3年間の過去問を3回解けば合格できるよ
今までは,根拠のないアドバイスをどんな意味でするのだろう
とその話を耳にするたびに腹立たしく思ってきました。
しかし,最近はとてもありがたく思うようになってきました。
なぜなら,みんなが本気で勉強したら,合格基準点が限りなく高くなることもあり得るからです。
合格するつもりがなく受験する,いわゆる「記念受験組」は国試会場では迷惑な存在でしたが,この人がいることで,合格基準点がそれほど上がらずに済んでいました。

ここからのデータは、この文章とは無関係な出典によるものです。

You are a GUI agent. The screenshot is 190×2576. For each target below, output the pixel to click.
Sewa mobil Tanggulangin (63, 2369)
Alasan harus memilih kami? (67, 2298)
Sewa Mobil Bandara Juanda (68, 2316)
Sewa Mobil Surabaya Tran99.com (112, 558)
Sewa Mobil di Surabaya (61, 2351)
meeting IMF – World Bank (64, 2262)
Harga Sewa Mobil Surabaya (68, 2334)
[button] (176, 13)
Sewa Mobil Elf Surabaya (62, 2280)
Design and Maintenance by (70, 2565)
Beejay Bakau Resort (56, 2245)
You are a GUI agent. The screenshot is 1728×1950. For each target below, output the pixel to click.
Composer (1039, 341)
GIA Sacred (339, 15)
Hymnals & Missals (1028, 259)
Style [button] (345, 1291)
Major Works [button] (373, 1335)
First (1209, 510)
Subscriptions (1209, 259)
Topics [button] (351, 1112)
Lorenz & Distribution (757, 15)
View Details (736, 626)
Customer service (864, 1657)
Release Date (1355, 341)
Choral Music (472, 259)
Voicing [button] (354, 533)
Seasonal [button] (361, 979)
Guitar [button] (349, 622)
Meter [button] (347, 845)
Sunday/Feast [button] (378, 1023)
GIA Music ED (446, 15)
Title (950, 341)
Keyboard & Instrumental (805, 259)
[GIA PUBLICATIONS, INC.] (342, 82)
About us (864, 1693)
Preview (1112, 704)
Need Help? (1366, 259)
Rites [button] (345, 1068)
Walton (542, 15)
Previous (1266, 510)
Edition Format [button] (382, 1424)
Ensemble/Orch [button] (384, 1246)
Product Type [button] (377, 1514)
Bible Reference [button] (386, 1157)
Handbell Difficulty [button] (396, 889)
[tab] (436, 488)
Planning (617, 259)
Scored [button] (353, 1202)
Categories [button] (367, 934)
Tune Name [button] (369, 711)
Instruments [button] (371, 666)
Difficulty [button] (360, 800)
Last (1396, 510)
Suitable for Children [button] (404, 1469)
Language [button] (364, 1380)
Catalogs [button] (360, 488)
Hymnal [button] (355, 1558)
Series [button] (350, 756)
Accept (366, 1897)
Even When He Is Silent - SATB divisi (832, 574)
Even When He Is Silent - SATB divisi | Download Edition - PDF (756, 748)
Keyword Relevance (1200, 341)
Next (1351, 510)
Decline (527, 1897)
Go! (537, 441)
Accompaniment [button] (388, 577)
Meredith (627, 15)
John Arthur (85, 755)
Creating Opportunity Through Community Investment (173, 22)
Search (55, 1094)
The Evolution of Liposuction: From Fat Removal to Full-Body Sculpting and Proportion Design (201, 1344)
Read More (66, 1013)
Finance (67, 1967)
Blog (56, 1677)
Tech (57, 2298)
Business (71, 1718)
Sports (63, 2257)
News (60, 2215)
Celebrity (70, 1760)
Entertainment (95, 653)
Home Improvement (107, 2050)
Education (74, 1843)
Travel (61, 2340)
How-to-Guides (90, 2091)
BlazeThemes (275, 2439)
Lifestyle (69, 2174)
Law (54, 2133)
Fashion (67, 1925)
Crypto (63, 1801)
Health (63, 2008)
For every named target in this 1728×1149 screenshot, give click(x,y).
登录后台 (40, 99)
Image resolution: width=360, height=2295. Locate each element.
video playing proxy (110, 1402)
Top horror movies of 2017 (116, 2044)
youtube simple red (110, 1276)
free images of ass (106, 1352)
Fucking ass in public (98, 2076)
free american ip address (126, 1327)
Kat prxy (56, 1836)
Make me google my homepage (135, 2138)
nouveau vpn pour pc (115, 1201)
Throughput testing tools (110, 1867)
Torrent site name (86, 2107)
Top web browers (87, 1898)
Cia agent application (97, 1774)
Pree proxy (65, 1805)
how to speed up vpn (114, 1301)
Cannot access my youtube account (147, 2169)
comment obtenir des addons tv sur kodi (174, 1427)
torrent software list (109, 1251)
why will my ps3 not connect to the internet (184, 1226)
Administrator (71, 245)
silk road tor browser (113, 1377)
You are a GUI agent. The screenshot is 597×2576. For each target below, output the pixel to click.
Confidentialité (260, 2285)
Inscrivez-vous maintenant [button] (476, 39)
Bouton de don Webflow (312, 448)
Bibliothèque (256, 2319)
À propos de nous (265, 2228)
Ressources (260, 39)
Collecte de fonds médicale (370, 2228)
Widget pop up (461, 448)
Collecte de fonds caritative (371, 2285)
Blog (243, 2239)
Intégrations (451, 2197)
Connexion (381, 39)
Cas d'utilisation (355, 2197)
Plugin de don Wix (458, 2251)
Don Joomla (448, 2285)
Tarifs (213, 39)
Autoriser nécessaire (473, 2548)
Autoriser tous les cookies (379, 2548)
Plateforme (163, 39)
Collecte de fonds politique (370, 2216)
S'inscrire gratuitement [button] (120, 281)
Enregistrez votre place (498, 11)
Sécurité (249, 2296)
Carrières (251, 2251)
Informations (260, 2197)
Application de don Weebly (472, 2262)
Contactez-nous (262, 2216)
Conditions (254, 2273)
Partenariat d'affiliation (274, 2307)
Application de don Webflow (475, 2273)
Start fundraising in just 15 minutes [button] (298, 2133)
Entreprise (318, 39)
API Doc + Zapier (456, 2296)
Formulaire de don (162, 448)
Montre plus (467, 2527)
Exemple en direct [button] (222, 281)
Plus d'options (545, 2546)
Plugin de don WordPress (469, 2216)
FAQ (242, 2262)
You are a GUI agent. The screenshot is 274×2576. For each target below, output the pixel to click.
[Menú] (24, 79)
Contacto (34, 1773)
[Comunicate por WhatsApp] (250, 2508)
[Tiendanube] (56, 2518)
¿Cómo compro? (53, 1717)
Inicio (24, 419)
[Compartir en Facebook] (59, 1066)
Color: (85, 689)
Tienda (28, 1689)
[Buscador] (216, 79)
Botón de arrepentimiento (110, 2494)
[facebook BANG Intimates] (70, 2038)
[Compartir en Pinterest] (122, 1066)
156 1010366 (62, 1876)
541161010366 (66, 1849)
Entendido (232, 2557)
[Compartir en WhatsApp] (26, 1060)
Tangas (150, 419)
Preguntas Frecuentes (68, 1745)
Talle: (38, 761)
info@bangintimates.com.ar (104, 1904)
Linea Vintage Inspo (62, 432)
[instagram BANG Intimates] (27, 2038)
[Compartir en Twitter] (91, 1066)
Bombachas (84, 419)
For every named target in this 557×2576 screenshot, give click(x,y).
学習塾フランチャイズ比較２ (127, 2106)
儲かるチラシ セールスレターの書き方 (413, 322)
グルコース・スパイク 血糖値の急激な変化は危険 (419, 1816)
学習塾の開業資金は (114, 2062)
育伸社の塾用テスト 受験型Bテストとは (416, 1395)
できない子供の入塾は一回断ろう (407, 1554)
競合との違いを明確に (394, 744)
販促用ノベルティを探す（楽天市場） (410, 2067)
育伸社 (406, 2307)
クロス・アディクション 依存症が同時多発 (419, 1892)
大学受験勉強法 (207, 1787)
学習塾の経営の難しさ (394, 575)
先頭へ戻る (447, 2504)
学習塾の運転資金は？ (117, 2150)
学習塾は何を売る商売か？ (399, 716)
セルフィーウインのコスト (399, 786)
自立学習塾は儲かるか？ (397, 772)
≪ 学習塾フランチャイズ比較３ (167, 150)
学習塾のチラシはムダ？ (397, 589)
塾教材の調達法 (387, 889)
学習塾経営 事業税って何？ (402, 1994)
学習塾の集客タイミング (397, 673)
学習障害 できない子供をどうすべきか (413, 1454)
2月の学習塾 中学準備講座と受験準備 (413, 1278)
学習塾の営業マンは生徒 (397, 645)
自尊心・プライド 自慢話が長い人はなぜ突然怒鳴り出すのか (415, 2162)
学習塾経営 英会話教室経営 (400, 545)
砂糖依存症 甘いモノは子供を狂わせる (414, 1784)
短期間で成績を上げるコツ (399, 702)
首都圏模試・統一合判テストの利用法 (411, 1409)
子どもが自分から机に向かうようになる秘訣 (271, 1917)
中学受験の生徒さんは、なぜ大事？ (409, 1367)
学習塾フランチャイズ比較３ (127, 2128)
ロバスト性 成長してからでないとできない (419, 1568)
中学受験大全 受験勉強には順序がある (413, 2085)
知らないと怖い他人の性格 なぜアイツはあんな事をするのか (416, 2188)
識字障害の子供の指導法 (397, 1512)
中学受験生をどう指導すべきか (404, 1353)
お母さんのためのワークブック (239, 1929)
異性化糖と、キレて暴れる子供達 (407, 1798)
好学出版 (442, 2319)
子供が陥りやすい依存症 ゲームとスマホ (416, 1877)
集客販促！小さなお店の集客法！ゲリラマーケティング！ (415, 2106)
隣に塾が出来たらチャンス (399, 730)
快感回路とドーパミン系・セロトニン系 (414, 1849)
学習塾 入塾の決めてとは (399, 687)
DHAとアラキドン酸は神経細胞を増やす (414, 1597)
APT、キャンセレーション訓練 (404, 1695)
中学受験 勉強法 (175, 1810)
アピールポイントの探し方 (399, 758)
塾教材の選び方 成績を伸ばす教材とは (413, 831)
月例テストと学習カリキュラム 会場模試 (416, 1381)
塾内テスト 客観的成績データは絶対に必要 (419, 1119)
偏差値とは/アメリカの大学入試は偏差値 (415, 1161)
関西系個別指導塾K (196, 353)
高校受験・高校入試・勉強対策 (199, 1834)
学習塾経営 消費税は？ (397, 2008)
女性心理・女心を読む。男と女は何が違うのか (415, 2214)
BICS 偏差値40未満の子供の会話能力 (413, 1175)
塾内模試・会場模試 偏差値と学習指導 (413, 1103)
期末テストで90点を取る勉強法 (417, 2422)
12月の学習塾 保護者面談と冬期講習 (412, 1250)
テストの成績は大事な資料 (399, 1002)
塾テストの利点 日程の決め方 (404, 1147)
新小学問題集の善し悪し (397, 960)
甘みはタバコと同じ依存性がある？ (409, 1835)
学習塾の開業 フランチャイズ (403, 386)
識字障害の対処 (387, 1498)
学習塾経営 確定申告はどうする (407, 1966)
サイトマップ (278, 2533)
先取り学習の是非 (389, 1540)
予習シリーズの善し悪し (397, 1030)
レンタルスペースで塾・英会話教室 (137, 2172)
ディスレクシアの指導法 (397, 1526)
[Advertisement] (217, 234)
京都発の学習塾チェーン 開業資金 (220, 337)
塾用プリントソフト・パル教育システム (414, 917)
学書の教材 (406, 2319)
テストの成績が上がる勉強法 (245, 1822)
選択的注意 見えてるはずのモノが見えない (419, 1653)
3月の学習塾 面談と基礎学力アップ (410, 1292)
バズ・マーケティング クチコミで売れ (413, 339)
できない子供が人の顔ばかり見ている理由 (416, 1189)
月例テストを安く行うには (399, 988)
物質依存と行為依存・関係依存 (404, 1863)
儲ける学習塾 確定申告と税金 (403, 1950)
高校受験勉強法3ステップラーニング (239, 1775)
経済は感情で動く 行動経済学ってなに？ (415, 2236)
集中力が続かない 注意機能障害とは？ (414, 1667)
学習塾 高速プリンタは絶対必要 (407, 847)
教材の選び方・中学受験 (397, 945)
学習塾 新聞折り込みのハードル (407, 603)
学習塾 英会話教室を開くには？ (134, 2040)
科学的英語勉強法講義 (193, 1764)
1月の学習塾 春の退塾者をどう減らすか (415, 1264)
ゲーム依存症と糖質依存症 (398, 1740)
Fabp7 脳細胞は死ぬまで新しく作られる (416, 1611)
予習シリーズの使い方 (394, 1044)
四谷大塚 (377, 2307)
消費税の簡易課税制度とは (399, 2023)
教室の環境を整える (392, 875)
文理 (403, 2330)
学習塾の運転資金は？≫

記念受験組がいないと,受験者の競争になってしまいます。
国はどのように考えているのかが,今年の国試で見えたように思います。
つまり,重視しているのは「合格率」だと思うのです。
そういった意味で,
3か月で合格できるよ
3年間の過去問を3回解けば合格できるよ
はありがたいアドバイスだと思うのです。
なぜなら,それらのアドバイスを真に受けた人は,合格することはかなり難しいです。
ある人は
早くから勉強したら忘れるから追い込み勉強で集中した方がいいよ
というアドバイスを信じて,11月から勉強を始めて不合格になりました。
よく聞くとアドバイスしてくれた人は,医師であり,社会福祉士を取った人らしいです。
特殊な人のアドバイスは参考になりません。
国試の理想形は・・・
勉強した人が解けて,勉強が足りない人は解けない
というものだと思っています。
勉強した人も勉強が足りない人も解けない
あるいは
勉強が足りない人も解ける
というのは,資格試験には適切な出題ではないと思います。
それでは今日の問題です。
第24回・問題46 福祉に関する計画と財政との関係に関する次の記述のうち,正しいものを一つ選びなさい。
1 児童福祉法において,市町村保育計画に定める保育サービス供給体制確保の見込み量等に基づいて算定した保育費用の予想額等に照らし,市町村は保護者から徴収する保育料の水準を定めることとされている。
2 次世代育成支援対策推進法において,一般事業主行動計画に定めた女性の雇用目標を達成しなかった一般事業主は,到達水準等に照らして算定された納付金を賦課されることとされている。
3 介護保険法において,市町村介護保険事業計画に定める介護給付等対象サービスの見込み量等に基づいて算定した保険給付に要する費用の予想額等に照らし,市町村は第1号被保険者に対する介護保険料率を算定することとされている。
4 障害者基本法において,障害者基本計画に定める公共的施設のバリアフリー化の整備目標量等に基づいて算定した整備費用の予想額等に照らし,公共交通事業者はバリアフリー化費用の一部を利用者から徴収することができることとされている。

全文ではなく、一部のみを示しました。